**Assigned task**
With pictures left out, retype exactly the lines from the one containing "366x354 pixels." through the final line of the entries.

::: Data shown :::

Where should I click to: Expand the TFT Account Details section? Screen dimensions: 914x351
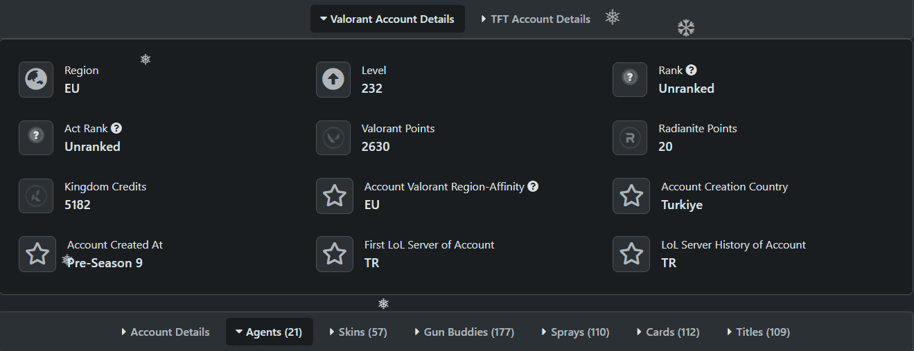pyautogui.click(x=536, y=19)
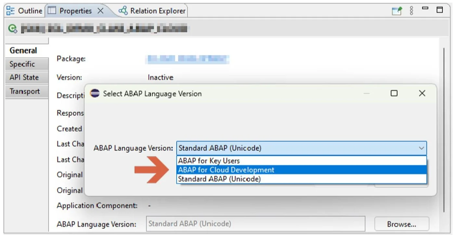
Task: Click the Outline view icon
Action: [x=10, y=11]
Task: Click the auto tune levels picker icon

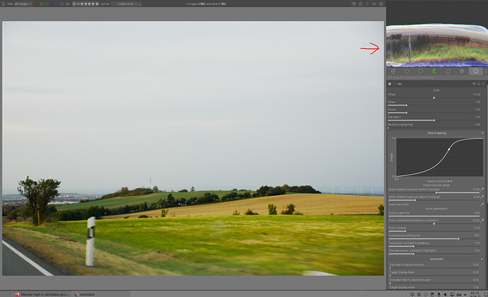Action: coord(482,204)

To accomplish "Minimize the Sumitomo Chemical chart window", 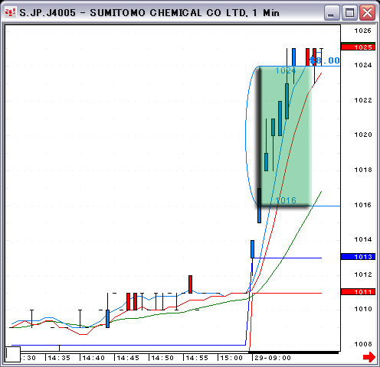I will tap(332, 12).
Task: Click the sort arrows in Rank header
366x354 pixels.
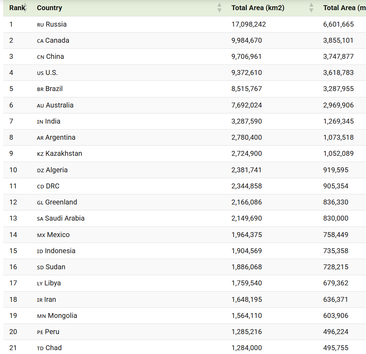Action: (x=25, y=8)
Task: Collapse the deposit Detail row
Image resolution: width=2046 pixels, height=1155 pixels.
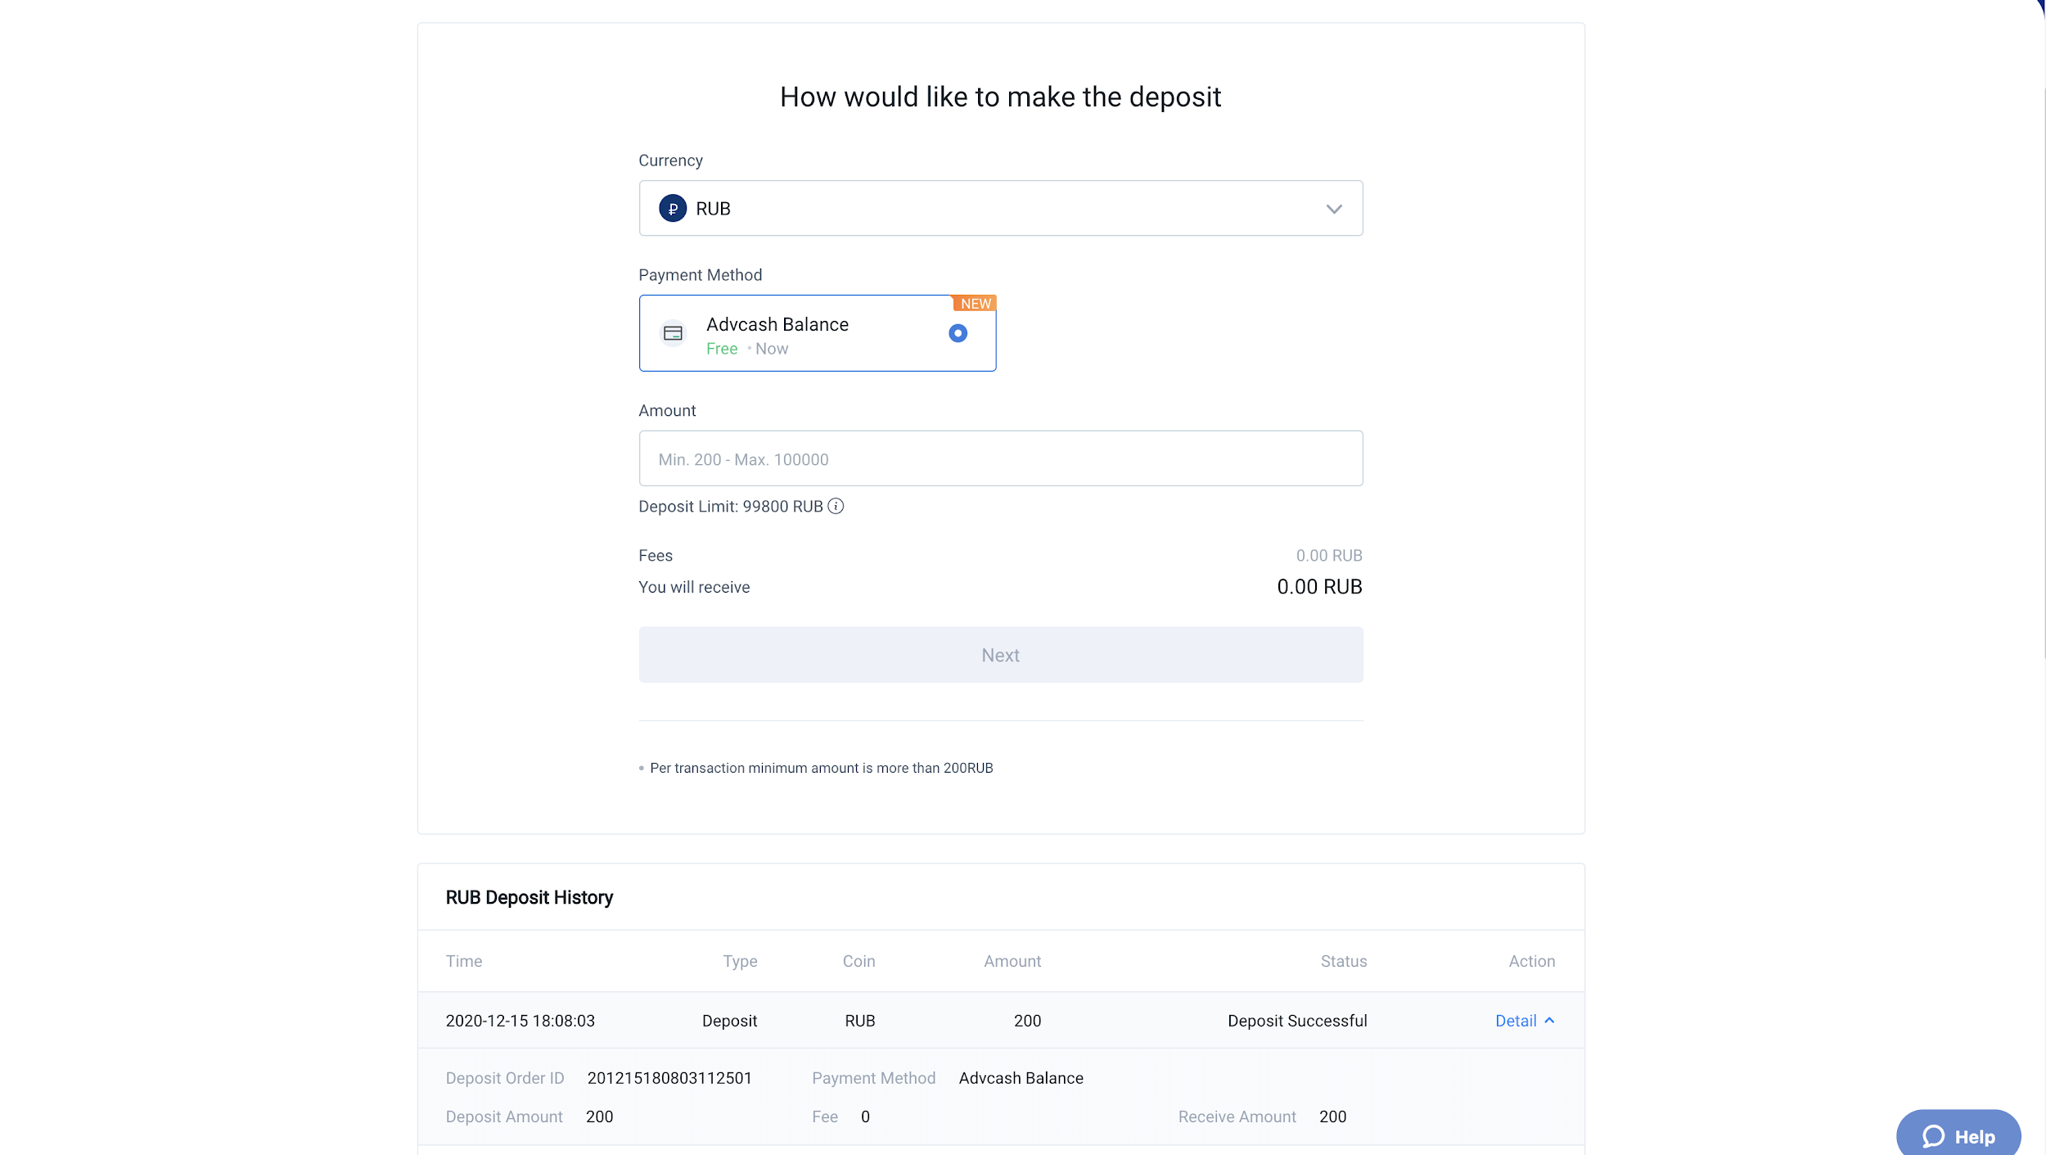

:::

**Task response**
366x354 pixels.
Action: (x=25, y=8)
Task: Collapse the deposit Detail row
Image resolution: width=2046 pixels, height=1155 pixels.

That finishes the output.